AIM OF THE EXERCISE
Can you recast the material as a JSON list of strings, starting with the line that contains "Eject John's iPhone" and continuing through the end of the material, with one string per line and blank lines left out?

DATASET CONTENT
* START *

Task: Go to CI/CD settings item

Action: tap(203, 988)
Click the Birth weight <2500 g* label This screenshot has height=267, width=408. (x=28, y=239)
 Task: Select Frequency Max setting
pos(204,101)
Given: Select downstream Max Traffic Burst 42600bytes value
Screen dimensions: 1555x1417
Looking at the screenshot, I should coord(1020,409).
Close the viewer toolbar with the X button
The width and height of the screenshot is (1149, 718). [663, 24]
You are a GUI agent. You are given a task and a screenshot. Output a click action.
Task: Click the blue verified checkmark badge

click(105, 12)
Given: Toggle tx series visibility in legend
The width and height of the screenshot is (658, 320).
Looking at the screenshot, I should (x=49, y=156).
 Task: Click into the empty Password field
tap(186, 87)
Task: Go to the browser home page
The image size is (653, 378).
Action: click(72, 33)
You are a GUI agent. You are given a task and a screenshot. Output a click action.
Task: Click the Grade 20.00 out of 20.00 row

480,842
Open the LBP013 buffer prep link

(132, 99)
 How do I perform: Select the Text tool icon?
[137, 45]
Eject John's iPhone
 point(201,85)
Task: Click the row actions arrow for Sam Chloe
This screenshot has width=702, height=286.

* END *

TASK RESULT
[
  "Eject John's iPhone",
  " point(201,85)",
  "Task: Click the row actions arrow for Sam Chloe",
  "This screenshot has width=702, height=286."
]